#### What is expected
Set down exactly the lines of the records from the top to the line containing "You are a computer-use agent. The"; include both.

===== Data for analysis =====

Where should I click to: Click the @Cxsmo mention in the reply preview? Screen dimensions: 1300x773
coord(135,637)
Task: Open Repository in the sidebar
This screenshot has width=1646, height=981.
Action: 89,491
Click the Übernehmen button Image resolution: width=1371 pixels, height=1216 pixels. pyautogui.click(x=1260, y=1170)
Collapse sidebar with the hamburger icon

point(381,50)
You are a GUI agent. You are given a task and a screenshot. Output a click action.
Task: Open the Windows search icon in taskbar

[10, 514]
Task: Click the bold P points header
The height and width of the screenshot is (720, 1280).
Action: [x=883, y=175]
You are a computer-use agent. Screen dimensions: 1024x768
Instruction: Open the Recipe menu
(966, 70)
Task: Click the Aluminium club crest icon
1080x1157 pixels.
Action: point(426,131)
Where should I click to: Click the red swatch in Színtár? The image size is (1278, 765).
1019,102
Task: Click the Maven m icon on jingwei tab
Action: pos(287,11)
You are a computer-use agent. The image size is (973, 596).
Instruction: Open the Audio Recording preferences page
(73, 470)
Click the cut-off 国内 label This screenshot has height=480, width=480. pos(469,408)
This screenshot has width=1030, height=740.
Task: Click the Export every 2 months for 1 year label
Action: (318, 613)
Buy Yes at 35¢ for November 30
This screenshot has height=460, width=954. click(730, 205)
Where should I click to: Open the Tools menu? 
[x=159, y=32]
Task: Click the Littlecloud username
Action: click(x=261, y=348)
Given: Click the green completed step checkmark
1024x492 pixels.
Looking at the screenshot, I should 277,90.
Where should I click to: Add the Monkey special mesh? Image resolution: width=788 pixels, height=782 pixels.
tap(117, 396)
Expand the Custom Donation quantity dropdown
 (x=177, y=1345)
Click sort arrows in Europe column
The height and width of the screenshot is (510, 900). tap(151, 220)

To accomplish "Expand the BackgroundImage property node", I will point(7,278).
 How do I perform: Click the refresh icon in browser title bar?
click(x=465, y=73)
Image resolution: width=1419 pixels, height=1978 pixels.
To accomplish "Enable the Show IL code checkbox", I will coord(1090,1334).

=====

#### Answer to this problem
Where should I click to: Click the @Cxsmo mention in the reply preview? Screen dimensions: 1300x773
coord(135,637)
Task: Open Repository in the sidebar
This screenshot has width=1646, height=981.
Action: 89,491
Click the Übernehmen button Image resolution: width=1371 pixels, height=1216 pixels. pyautogui.click(x=1260, y=1170)
Collapse sidebar with the hamburger icon

point(381,50)
You are a GUI agent. You are given a task and a screenshot. Output a click action.
Task: Open the Windows search icon in taskbar

[10, 514]
Task: Click the bold P points header
The height and width of the screenshot is (720, 1280).
Action: [x=883, y=175]
You are a computer-use agent. Screen dimensions: 1024x768
Instruction: Open the Recipe menu
(966, 70)
Task: Click the Aluminium club crest icon
1080x1157 pixels.
Action: point(426,131)
Where should I click to: Click the red swatch in Színtár? The image size is (1278, 765).
1019,102
Task: Click the Maven m icon on jingwei tab
Action: pos(287,11)
You are a computer-use agent. The image size is (973, 596).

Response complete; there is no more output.